Differential expression of genes (DEGs) analysis

The expression level of each unigene was calculated and normalized to RPKM (reads per kb per million reads)67. To identify DEGs across all five groups (i.e. five development stages), edgeR 3.10 software (https://www.r-project.org/)68 was used. Unigenes with a fold change (FC) ≥ 2 and a false discovery rate (FDR) < 0.05 were identified as significant DEGs.

To examine trends in the expression of the DEGs associated with oil accumulation (from the 10 pairwise comparisons among the five seed development stages), expressed data were normalized to means of zero following procedures described by Lu et al.69. DEGs were clustered by Short Time-series Expression Miner software (STEM) version 1.3.1270 and the clustered profiles with P-values ≤ 0.05 were considered as significantly expressed. The DEGs were then subjected to enrichment analysis of KEGG pathways; KEGG pathway-based analysis helps identify the biological pathways that are related to unigenes71,72.
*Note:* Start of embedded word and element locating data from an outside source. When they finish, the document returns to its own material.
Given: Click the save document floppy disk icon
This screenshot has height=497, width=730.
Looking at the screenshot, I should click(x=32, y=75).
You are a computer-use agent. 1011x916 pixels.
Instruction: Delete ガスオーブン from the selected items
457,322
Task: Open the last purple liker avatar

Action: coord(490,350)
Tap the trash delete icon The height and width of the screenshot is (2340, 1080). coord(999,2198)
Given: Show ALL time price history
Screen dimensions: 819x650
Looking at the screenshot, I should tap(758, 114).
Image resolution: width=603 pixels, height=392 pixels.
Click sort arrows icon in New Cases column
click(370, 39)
RT-qPCR validation of RNA-sequence data

RNA-sequence (RNA-seq) data was obtained using total RNA extracted from the sacha inchi seed samples using a RNAprep Pure Plant Kit (TIANGEN, Beijing, China) and reverse transcribed using a FastQuant RT Kit (with gDNase) (TIANGEN, Beijing, China). The primers used for this purpose are listed in Supplementary Table S5. The qRT-PCR amplifications were performed with a Thermo Scientific PikoReal 96 Real-Time PCR System using iQ SYBR Green Supermix (TaKaRa Bio, China) according to the manufacturer’s instructions. PCR product specificities were confirmed by melt-curve analysis. Triplicate samples of RT-qPCR for each unigene were prepared in a total volume of 20 μl that contained 4 μl cDNA template, 10 μl qPCR Master Mix and 0.4 μl in each of forward and reverse primers. The Actin gene (unigene 0026056) was used as an internal reference standard, and the relative expression ratio of target unigenes were calculated as described in the 2−∆∆Ct method73. Raw reads sequenced using the RNA-Seq technique were filtered to remove adaptors, ambiguous nucleotides and low-quality sequences, to identify high quality (‘clean’) reads.